L’esame consiste nel prelievo, mediante una spatola e uno scovolino, delle cellule che rivestono il collo dell’utero e il canale cervicale. Le cellule vengono successivamente strisciate su di un vetrino da microscopia, fissate e successivamente colorate e analizzate al microscopio.

Vengono così valutate le caratteristiche delle strutture cellulari che risulteranno normali o alterate per processi infiammatori (condizione molto frequente e poco rilevante) o da vari gradi di anomalie che lasciate al loro decorso naturale potrebbero portare, generalmente in anni, ad un tumore invasivo del collo dell’utero.

In questo secondo caso sarà opportuno procedere alla ripetizione dell’esame e, in caso di conferma della alterazione, ad accertamenti di approfondimento e a cure specifiche (solitamente ambulatoriali) con il fine di eliminare le cellule alterate e di portare ad una probabilità molto bassa la possibilità che si sviluppi un tumore invasivo.

Dal momento che normalmente lo sviluppo di un tumore invasivo del collo dell’utero richiede molti anni, dopo un Pap test con risultato normale sarà sufficiente ripetere l’esame ogni 18-24 mesi per far fronte anche ai risultati falsamente negativi.

Il Pap test ha un’alta specificità nella prevenzione dei tumori del collo dell’utero ma certamente non può essere ritenuto un test parimenti valido nella prevenzione di altri tumori dell’apparato genitale (utero, ovaie) per i quali occorrerà far riferimento ad altre metodologie di screening.

Recentemente è stata introdotta una nuova modalità di trattamento delle cellule cervicali che, anziché essere strisciate direttamente sul vetrino, vengono poste in un terreno di trasporto liquido. In questo modo le cellule possono essere estratte in laboratorio e stese sul vetrino in uno strato molto sottile con un notevole incremento del potenziale di valutazione.

Cellule colorate con ematossilina/eosina secondo Papanicolau

L’HPV (Human Papova Virus) è l’agente causale più frequentemente, ma non unicamente, coinvolto nella degenerazione maligna delle cellule del collo dell’utero. È molto importante poter riconoscere la presenza delle varianti ad alto rischio del virus in presenza di anomalie della struttura cellulare. Il Pap test in fase liquida consente di conservare il materiale ottimale nel caso si vogliano effettuare approfondimenti virologici.

È consigliabile che nelle pazienti di età superiore ai 35 anni venga effettuato di routine il test per l’HPV contestualmente al Pap Test con ripetizione triennale.

Negli ultimi anni le problematiche derivanti dalle infezioni da HPV sono state affrontate con decisione grazie all’introduzione di un percorso vaccinale con il fine di arrivare a far scomparire non solo i tumori del collo dell’utero ma anche quelli in sede extra genitale (mucosa anale, cavo orale) imputabili al virus.

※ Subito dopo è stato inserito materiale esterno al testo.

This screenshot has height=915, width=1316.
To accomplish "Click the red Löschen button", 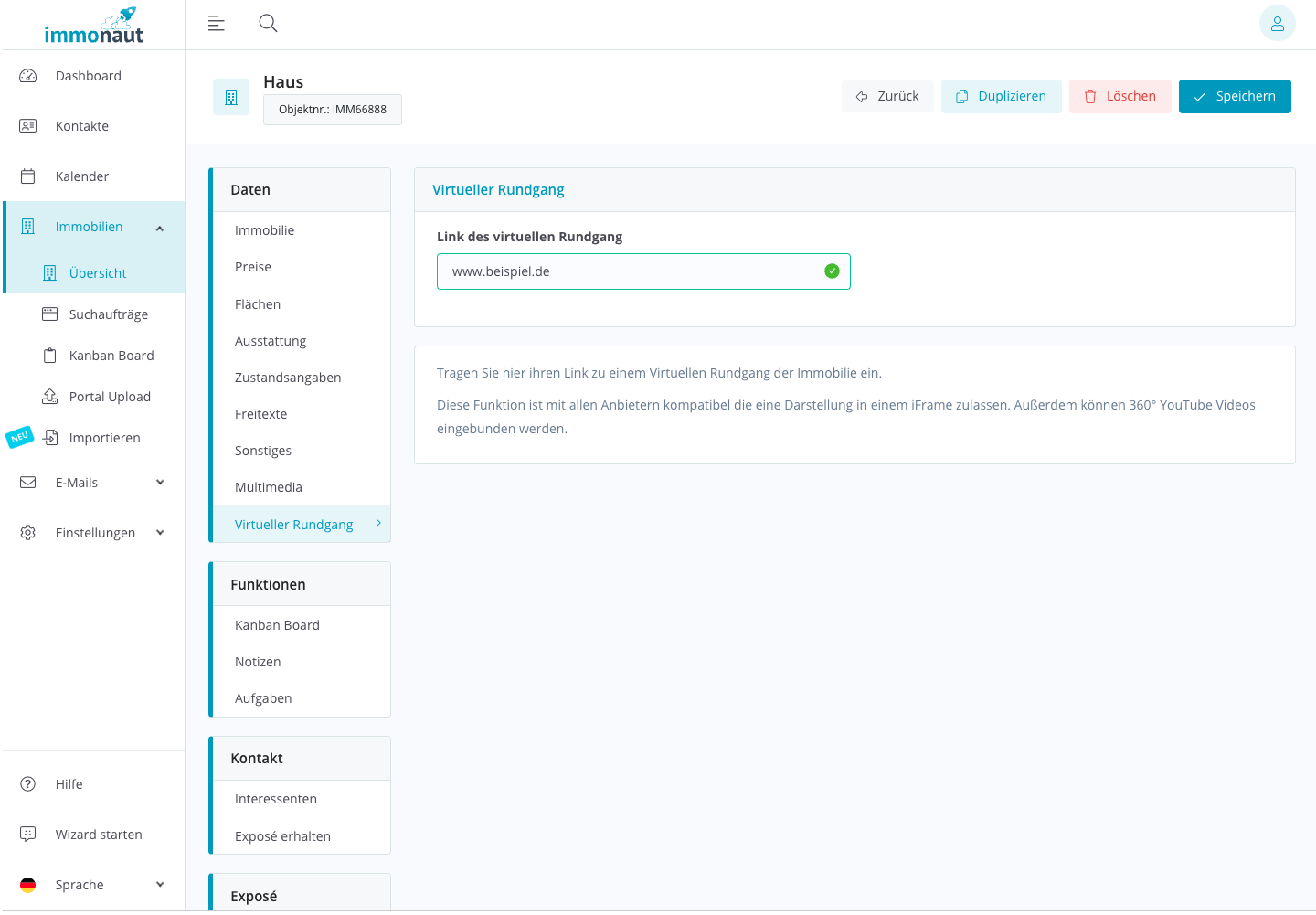I will (1120, 97).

Attualmente il programma vaccinale pubblico è destinato alle fanciulle in età prepuberale (ovvero prima che possano aver contratto l’infezione) ma è auspicabile che tale pratica preventiva possa essere estesa anche ai coetanei di sesso maschile.

Sembra comunque che la vaccinazione possa accelerare il naturale processo di eliminazione del virus dall’organismo anche in persone che ne abbiano contratta l’infezione.

Spesso capita che il citologo che ha analizzato il vetrino di un Pap test segnali nel referto la presenza di germi comuni (batteri, miceti, protozoi).

In realtà queste segnalazioni hanno solo valore indicativo in quanto la corretta diagnosi di vaginite e la conseguente prescrizione di una terapia dovrebbero far seguito ad un esame a fresco delle secrezioni vaginali, con il riconoscimento degli elementi patologici,  in una paziente che lamenti disturbi irritativi a carico dei genitali.